Inequities in access to targeted cancer treatments are due to the high costs of tests, limited number of approved medicines or clinical trials and poor communication with patients, as two new surveys report
Molecular testing is now becoming critical in a growing number of cancer types, leading to better outcomes in cancer patients. However, this is only true in regions where there is access to appropriate molecular testing and the relevant targeted treatments.
According to the results of a survey conducted among 68 medical oncologists in India, and presented at the Molecular Analysis for Precision Oncology Virtual Congress 2021 (MAP 2021 Virtual), budget constraints and medicine availability are still major obstacles to the widespread use of precision medicine in the country (Abstract 67P). According to survey results, the main barriers to accessing these tests were considered to be the cost of the molecular test (73.5%) and the cost of the targeted treatment (86.8%): 82–84% of respondents thought that more than half of their patients would not be able to afford either the molecular test or the associated targeted treatment. Findings show that 69% of respondents said that 10–50% of their patients needed a molecular test that would alter their treatment.

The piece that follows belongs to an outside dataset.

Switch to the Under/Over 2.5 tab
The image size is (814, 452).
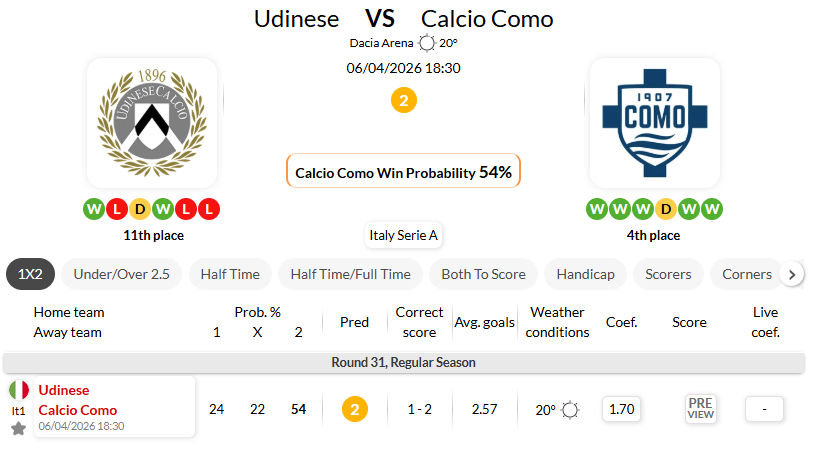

These results mirror previous findings from surveys and questionnaires highlighting global variations in the uptake of molecular testing, with generally lower uptake in some regions such as Latin America, and the rest of the world, including China, Saudi Arabia and India, compared with North America, Europe and parts of Asia (J Thorac Oncol 2020;15:1434-1448; PLoS One 2018;13:e0202865; JCO Oncol Pract 2020;16:e770-e778).
In many countries, the public healthcare system does not support even minimal testing for standard-of-care therapies and issues with quality are common.

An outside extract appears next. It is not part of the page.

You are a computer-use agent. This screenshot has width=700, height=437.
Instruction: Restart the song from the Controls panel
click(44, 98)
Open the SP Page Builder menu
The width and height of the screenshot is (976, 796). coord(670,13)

“Unfortunately, the more precision medicine advances, the more disparity we see. Our experience with clinicians in Latin America highlights the reality that the use of molecular testing right now is very dependent on the healthcare budgets in each country, support programmes from pharmaceutical companies and patient out-of-pocket expenses” says Dr Rodrigo Dienstmann from Grupo Oncoclinicas, São Paulo, Brazil.
“In many countries, the public healthcare system does not support even minimal testing for standard-of-care therapies. In addition, while we know that high quality is critical for accurate diagnosis, issues with quality are common. Failure rates, particularly in relation to sample preparation, are high and this has led to clinicians losing confidence in the results of the tests.” The study presented at MAP 2021 Virtual also highlights possibly one of the most important barriers to molecular testing: availability of the appropriate targeted therapy. “If the test yields a positive result, the clinician needs to fight for access to the relevant treatment,” explains Dienstmann. “In developing countries, or those with financial constraints, such therapies are often not available through public healthcare systems or clinical trials, so clinicians are faced with being unable to provide their patient with the optimal treatment. The result is that, although recognising the importance of comprehensive molecular testing, some clinicians may choose not to subject their patients to something they are unlikely to benefit from.”

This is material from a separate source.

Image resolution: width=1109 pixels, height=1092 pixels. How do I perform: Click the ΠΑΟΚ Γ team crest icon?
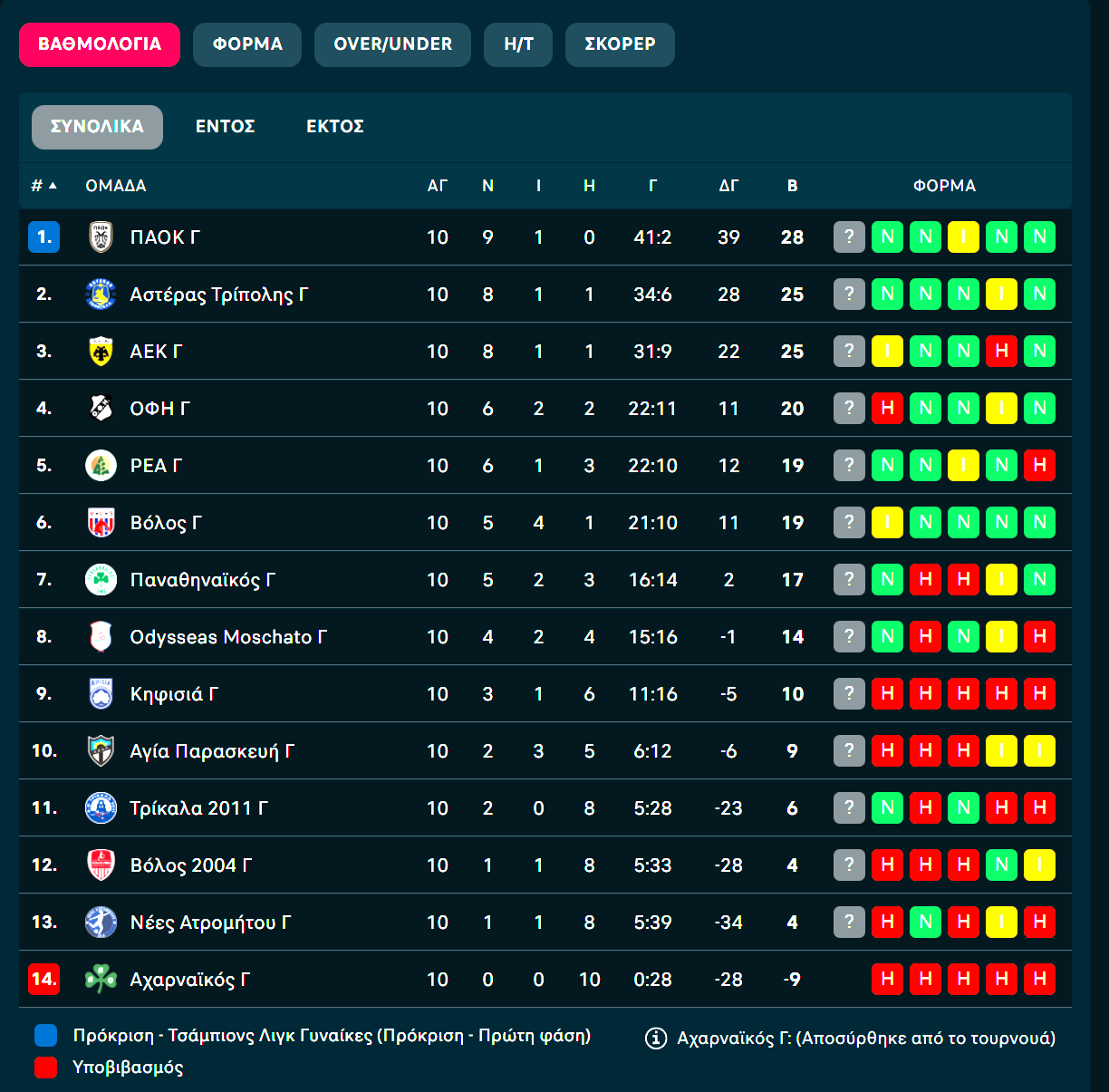click(x=101, y=237)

Patient understanding of biomarker analysis – the implications of testing on treatment choices, which can improve outcomes and quality of life – is an important aspect of molecular diagnosis. Presented at MAP 2021 Virtual, a survey of 128 patients and caregivers in Canada revealed that more than two-thirds of respondents (69.1%) were unaware that biomarkers could help to determine the best treatment for them (Abstract 57P). Only 16% said their physician had explained about testing prior to treatment. Among patients undergoing biomarker testing, targeted therapy or immunotherapy was received by none prior to testing compared with 23.5% after testing. The most common obstacles to biomarker testing were lack of awareness (20.6%) and lack of availability (14.7%).
“We know that patients need to be engaged in the testing process, but this survey highlights the fact that most patients have no understanding of the implications of testing,” comments Dienstmann, highlighting that clinicians need to better communicate with, and educate patients to this regard. “And this includes explaining both the risks and the benefits of such testing,” he adds. “Molecular testing is now required for standard-of-care therapy for many different tumour types. However, we have moved on from the situation of ‘one mutation, one drug’. With advances in next-generation sequencing (NGS) and comprehensive profiling, testing may reveal actionable alterations for which there are no currently approved treatments – opening the door to off-label therapy use or enrolment in a clinical trial – or alterations that may have implications for germline testing in the patient and family members linked to a suspicious hereditary cancer. These are complex issues which, however, need to be explained to patients in order to make shared decisions.”
Abstracts presented at MAP 2021 Virtual:
Koyyala VPB et al. Challenges to Molecular testing for selecting targeted therapies for oncology patients in India. MAP 2021 Virtual, Abstract 67P
El Bizri M. Patients’ and caregivers’ perspective on biomarker testing across Canada. MAP 2021 Virtual, Abstract 57P.